■ Work to complete ■
Would you count how many lines of the entries below include the word "checkbox"? Give nothing but the number.

----- Dataset content -----

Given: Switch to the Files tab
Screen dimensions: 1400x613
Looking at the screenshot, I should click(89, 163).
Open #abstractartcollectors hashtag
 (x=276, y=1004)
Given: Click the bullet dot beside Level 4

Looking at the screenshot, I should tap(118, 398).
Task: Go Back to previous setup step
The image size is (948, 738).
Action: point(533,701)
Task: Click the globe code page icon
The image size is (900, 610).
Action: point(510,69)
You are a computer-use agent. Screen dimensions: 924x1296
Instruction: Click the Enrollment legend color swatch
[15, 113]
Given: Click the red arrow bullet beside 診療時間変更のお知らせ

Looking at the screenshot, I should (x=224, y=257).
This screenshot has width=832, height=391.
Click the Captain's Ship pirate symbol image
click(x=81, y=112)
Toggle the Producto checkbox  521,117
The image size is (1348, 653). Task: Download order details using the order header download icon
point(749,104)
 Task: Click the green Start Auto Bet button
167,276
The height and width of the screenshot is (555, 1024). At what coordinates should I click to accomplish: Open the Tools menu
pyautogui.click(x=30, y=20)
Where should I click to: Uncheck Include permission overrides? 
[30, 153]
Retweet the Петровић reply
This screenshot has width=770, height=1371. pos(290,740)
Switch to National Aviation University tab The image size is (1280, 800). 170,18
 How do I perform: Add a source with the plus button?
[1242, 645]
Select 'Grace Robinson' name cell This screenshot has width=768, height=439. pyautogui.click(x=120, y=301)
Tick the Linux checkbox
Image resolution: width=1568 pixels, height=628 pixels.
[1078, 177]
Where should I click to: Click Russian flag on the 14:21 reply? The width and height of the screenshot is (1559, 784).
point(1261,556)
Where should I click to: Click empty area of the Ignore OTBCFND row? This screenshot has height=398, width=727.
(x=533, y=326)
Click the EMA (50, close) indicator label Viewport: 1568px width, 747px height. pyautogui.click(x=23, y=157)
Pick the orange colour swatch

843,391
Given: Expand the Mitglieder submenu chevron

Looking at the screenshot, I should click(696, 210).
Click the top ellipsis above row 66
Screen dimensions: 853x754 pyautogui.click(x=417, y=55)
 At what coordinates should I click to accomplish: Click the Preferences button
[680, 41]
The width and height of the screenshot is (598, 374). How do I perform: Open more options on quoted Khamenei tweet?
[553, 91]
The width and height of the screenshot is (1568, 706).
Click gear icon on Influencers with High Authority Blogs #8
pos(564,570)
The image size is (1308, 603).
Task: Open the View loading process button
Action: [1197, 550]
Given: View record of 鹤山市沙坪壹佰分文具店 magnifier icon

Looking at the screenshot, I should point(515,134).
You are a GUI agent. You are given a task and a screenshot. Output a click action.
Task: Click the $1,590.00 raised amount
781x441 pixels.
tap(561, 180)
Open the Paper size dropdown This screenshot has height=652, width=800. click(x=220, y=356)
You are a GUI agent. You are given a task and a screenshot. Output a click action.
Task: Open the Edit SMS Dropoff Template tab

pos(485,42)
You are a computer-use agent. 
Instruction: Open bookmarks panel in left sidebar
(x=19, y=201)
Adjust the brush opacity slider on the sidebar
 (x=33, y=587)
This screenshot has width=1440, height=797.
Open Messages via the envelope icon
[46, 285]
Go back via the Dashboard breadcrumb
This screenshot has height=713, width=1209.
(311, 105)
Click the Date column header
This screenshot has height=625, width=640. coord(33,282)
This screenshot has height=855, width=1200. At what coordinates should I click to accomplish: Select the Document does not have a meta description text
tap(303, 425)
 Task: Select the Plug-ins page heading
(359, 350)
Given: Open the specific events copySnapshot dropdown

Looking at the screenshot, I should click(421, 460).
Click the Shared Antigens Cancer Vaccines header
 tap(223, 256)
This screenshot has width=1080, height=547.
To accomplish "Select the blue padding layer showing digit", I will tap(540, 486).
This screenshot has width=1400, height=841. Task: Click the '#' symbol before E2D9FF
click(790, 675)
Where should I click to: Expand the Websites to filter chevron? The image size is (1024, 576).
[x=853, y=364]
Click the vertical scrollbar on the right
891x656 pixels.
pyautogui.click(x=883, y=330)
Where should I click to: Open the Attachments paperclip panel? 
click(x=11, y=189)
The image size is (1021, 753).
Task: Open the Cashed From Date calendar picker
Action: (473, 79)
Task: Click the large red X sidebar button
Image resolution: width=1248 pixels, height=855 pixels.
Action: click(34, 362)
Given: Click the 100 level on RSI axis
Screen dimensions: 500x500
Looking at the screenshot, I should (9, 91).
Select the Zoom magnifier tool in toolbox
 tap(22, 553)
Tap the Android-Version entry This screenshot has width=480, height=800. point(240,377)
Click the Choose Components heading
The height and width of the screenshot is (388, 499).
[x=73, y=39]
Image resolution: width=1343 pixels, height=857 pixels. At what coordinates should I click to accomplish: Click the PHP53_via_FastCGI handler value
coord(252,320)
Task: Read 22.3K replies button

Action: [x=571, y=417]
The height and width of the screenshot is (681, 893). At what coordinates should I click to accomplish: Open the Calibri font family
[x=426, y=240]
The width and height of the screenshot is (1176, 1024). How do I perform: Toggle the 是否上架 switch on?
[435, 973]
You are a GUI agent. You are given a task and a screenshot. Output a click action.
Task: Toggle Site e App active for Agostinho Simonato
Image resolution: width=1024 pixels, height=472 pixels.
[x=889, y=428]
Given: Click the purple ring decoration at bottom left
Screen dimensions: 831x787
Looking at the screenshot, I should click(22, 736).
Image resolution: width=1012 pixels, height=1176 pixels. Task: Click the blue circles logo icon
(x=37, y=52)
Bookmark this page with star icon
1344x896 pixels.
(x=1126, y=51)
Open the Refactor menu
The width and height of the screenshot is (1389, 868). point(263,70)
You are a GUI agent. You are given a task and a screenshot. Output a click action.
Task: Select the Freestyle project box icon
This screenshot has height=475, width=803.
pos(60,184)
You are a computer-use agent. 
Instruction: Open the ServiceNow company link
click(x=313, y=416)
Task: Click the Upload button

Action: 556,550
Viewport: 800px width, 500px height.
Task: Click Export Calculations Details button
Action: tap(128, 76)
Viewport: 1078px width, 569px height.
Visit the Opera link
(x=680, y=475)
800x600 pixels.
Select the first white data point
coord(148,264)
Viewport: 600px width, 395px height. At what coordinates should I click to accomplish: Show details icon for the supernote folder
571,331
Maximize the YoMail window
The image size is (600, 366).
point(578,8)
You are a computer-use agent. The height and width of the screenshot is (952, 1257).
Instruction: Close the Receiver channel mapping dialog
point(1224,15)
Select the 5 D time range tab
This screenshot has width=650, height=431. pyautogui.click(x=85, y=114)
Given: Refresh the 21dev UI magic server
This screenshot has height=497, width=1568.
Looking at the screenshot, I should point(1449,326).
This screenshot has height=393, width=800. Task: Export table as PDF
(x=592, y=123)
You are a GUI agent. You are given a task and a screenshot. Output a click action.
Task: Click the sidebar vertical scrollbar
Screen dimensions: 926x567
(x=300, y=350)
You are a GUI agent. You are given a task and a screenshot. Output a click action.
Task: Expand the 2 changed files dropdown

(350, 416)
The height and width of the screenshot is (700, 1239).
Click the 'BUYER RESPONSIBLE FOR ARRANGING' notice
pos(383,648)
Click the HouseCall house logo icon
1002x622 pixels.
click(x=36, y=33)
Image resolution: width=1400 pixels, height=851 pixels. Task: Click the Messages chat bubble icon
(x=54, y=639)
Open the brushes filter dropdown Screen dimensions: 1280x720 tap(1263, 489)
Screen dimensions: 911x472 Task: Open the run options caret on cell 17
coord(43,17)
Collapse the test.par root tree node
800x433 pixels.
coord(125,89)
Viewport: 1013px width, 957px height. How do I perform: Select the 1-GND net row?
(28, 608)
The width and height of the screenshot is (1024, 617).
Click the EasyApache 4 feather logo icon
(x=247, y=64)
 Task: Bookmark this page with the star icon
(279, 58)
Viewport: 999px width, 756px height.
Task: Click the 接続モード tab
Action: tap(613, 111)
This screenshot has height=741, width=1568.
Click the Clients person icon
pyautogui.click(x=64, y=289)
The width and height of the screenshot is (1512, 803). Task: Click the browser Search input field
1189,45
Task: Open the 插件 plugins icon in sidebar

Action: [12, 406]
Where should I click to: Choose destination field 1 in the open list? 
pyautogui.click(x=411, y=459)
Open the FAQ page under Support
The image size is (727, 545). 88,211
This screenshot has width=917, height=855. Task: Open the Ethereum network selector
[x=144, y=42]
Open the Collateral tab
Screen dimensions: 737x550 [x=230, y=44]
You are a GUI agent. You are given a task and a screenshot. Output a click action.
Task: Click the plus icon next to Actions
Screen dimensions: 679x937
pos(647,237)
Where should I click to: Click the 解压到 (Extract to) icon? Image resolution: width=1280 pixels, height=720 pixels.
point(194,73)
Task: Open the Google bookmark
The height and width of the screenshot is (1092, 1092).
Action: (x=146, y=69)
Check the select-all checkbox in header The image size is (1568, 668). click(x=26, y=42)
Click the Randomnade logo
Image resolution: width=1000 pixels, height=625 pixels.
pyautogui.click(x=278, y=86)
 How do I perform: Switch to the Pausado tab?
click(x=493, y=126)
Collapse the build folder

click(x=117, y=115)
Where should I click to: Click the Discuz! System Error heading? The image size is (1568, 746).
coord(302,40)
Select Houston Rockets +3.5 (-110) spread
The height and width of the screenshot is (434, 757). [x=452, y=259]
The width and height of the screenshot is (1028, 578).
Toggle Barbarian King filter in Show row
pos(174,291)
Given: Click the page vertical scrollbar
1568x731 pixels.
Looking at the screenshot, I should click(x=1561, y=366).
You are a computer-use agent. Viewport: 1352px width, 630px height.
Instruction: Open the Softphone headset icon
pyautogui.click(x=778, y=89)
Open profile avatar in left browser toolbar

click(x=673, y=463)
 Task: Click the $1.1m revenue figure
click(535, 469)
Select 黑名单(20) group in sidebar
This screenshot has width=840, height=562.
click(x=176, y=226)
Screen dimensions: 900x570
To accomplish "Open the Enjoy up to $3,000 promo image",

-----

■ Solution ■
3